A New Bill in Congress Would Make Mobile Home Loans Even More Predatory

Tomorrow, the House of Representatives will vote on a bill that would allow employees at manufactured home retailers—who sell houses often called “mobile homes” or “trailers”—to steer customers towards specific loan choices. The Senate Banking Committee will vote on a similar proposal on December 5.

It’s a wonky bill, and it’s flown under the radar so far. But—particularly given the political war being waged at the Consumer Financial Protection Bureau—it shouldn’t get buried. More than 1 in 10 homes in rural or small-town America were built in a factory, and they are usually owned by older, poorer Americans. Even though the average sale price for a new manufactured home is $68,000, consumers who take out a loan to buy one typically pay high interest rates and fees that can add hundreds of dollars to their monthly housing payment.

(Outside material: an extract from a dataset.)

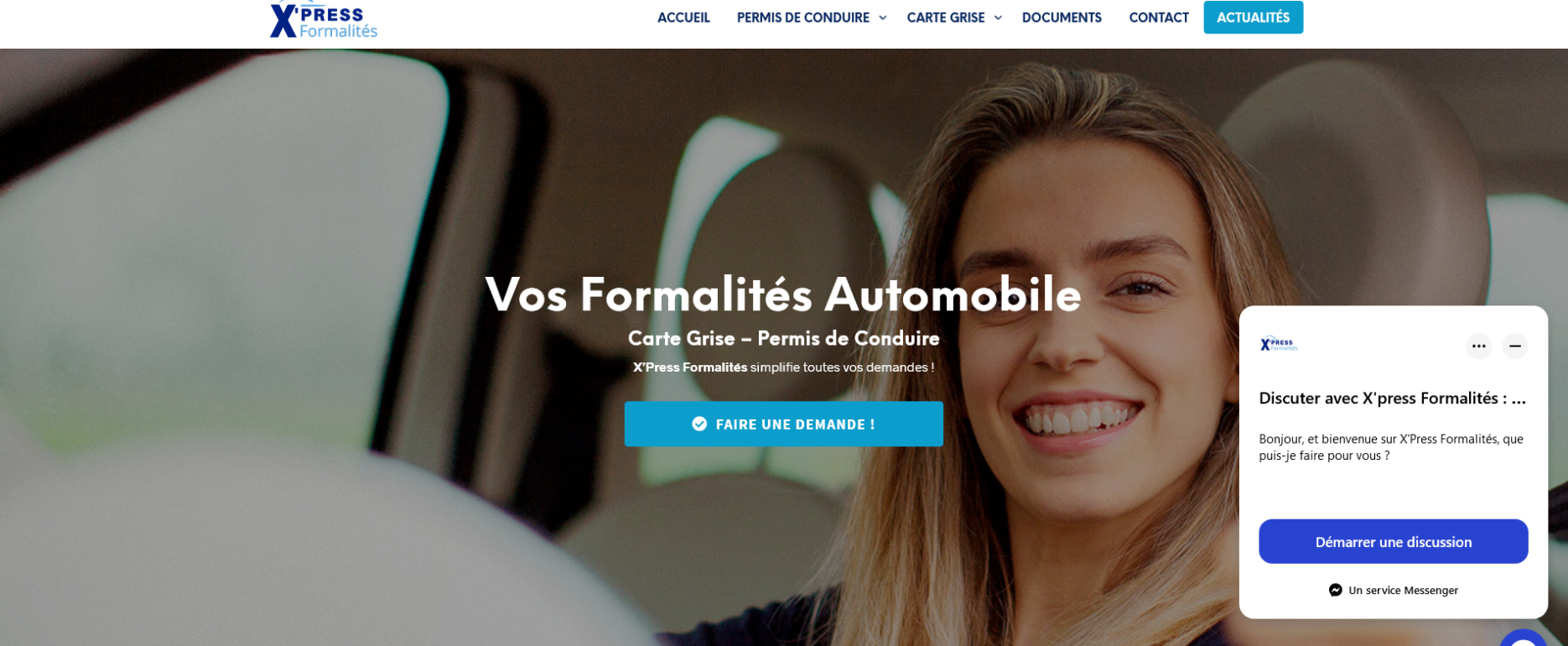Click the 'Un service Messenger' text link
This screenshot has width=1568, height=646.
[1403, 590]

Proponents of the new legislation argue that this change will allow salespeople to help consumers find financing more quickly. However, it also creates a powerful incentive for retailers to drive consumers toward the loans that are most profitable for the business—even when there are less expensive options available for the consumer.

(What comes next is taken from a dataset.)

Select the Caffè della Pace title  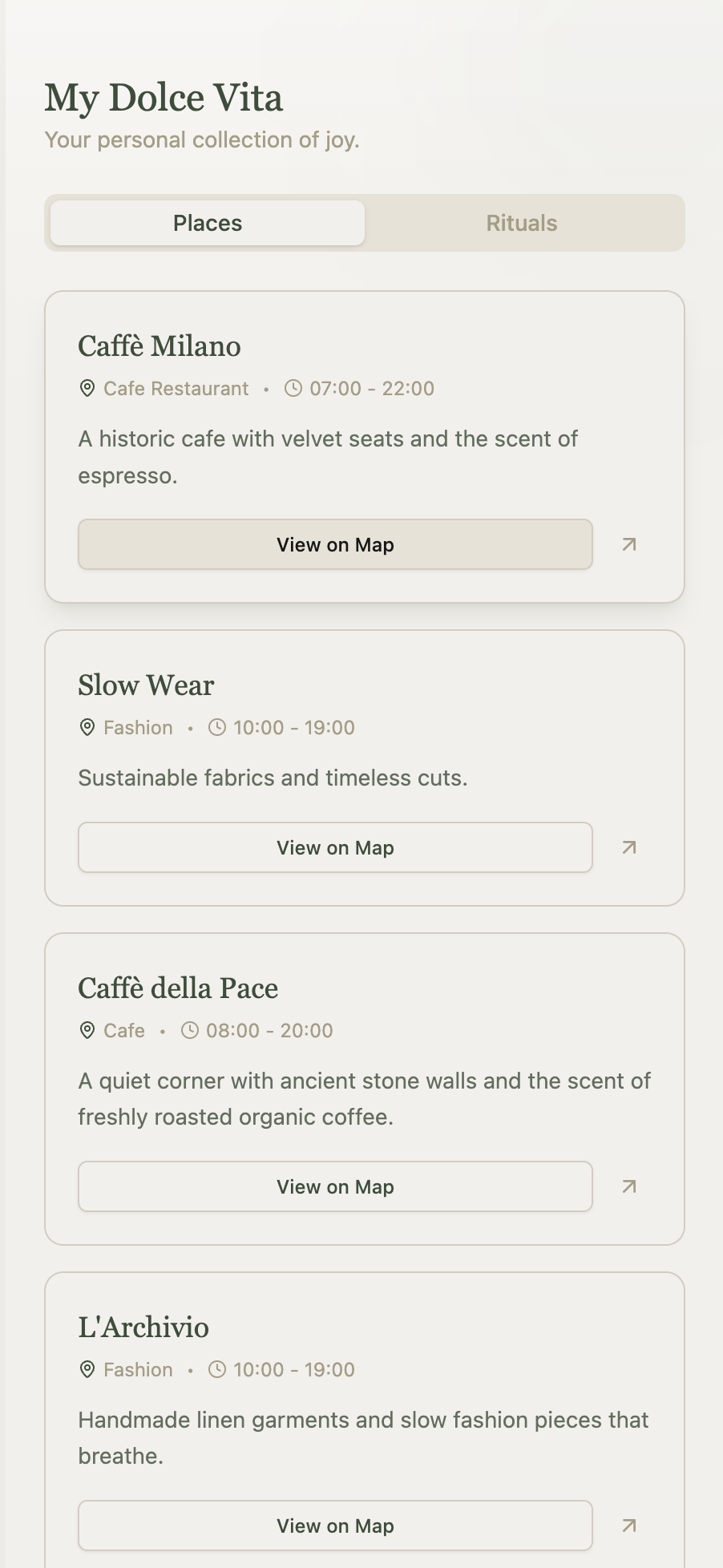[178, 988]
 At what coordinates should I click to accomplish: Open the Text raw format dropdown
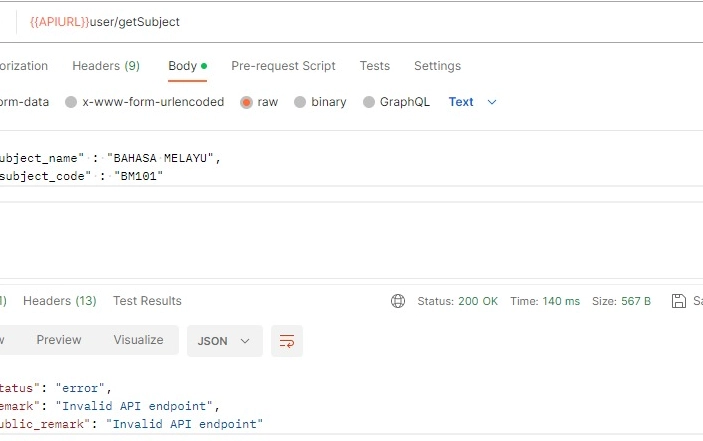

Carla Burr, who owns her home in Chantilly, Virginia, was surprised by the interest rate she was offered after she sold her condominium to purchase a manufactured home in 2004. She had good credit and could make a sizeable down payment—she had just netted more than $100,000 from the sale of her condo. But lenders were asking her to pay an interest rate greater than 10 percent for a 20-year mortgage, more than double what she paid on the mortgage for her previous home. “It’s as if they are treating manufactured homeowners as if we were substandard, or uneducated,” Burr said. Today, even though mortgage interest rates are generally lower than they were 13 years ago, manufactured housing consumers like Burr are still being charged high rates.

About 70 percent of mortgages for manufactured homes are already higher-priced mortgage loans Higher-priced mortgage loans have interest rates and fees (APR) above the standard rate (APOR) by 1.5 or more percentage points. , compared with only 3 percent of mortgages for site-built homes. That’s due, at least in part, to the lack of competition within the manufactured housing industry. Companies affiliated with a single large corporation, Clayton Homes, were responsible for 38 percent of manufactured housing loans in 2016 and for more than 70 percent of loans made to African American buyers in 2014. That leaves companies with little need to lower their rates to attract consumers—and that would be especially true if there was a steady stream of referrals from affiliated retail shops.

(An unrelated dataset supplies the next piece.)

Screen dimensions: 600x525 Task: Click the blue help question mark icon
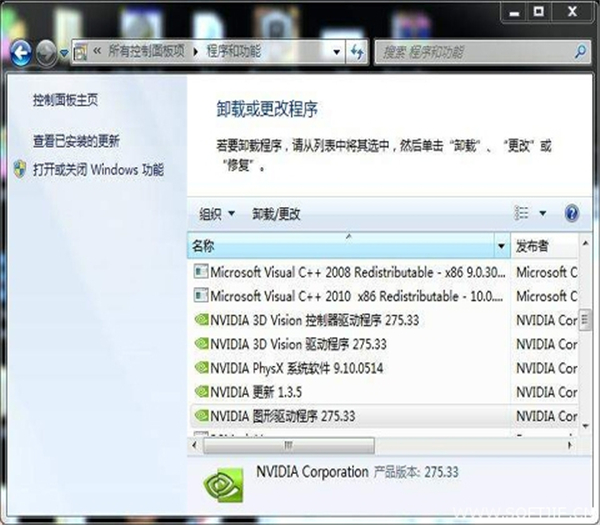point(572,213)
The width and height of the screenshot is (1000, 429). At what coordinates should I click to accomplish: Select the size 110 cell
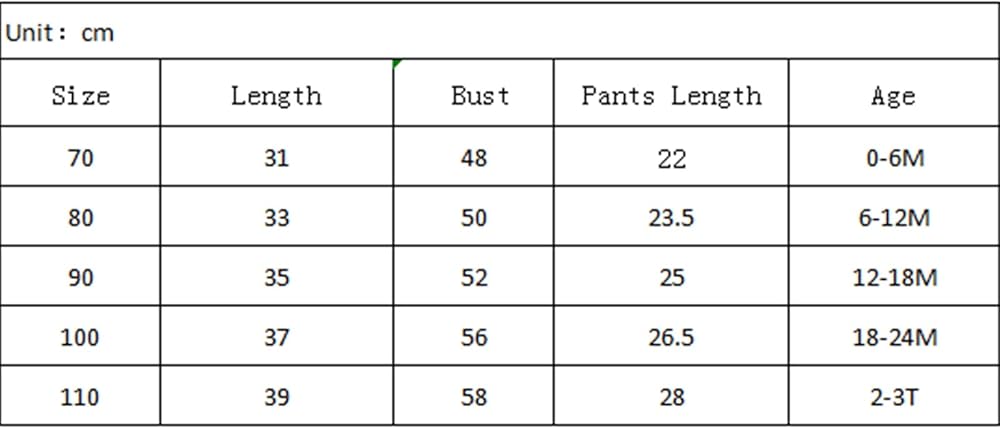pos(80,396)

Lenders were asking her to pay more than double the interest rate she paid on her previous home

Clayton Homes is also the largest producer of manufactured homes and sells these homes through 1,600 retailers. That gives the company thousands of opportunities to solicit customers for loans offered by its mortgage lending affiliates, 21st Mortgage and Vanderbilt Mortgage, which make far more loans each year than any other lenders. They also charge consumers higher interest rates than much of their competition.

In Virginia, for instance, this company’s interest rates for higher-priced loans averaged 6.1 percentage points above a typical mortgage loan, whereas interest rates charged for similar loans by the rest of the industry in the commonwealth averaged 3.9 percentage points above a typical loan. For a Virginian taking out an average-size loan from a lender affiliated with Clayton Homes, this means they could pay about $75 more each month and about $18,000 more over the life of a 20-year loan than if they had gotten a mortgage elsewhere. Since owners of manufactured homes in Virginia earn about $40,000 each year—about half the annual income of other homeowners in the commonwealth—these additional payments can be a significant financial strain.

Interest rates aren’t the only thing on the line. The House bill under consideration would also allow lenders to include higher up-front fees, prepayment penalties, balloon payments, and hefty late fees on higher-interest loans, leaving many manufactured housing buyers with expensive loans that are difficult to pay off. Manufactured housing industry lobbyists claim that regulations preventing these practices have made it more expensive to do business and, as a result, consumers can’t get loans to buy manufactured homes. However, Center for American Progress analysis shows that 2015 loan volumes were fairly similar to the volumes before the regulation went into effect; the biggest difference is that fewer consumers received loans with exorbitant rates and risky terms. Last year, there was a modest 5 percent decrease in the number of loans originated, but lending quality remained stronger.

If Congress is serious about giving consumers more borrowing choices, more high-quality lenders need to offer mortgage loans for manufactured housing. However, by giving further advantage to today’s largest providers, these bills could derail efforts to expand financing options available for consumers. Fannie Mae, Freddie Mac, and state housing finance agencies are taking steps to make it easier for lenders to offer mortgages for manufactured homes. For instance, both Fannie Mae and Freddie Mac have committed to buying more manufactured housing loans from banks, which should encourage more lending. They are also launching pilots to buy manufactured housing loans titled as chattel, which represent the majority of manufactured housing lending. Allowing the largest manufactured housing companies today to tighten their grip on consumers could put newer lenders, who do not have salespeople at retailers promoting their offerings, at a disadvantage.

Consumers of manufactured housing deserve the same rights and protections available to those buying site-built homes. And since families that live in manufactured housing are more likely to be teetering on the edge of financial stability, they are the least well-positioned to shoulder additional burdens. Congress should take further steps to expand options for these consumers, not pave the way for more abuses.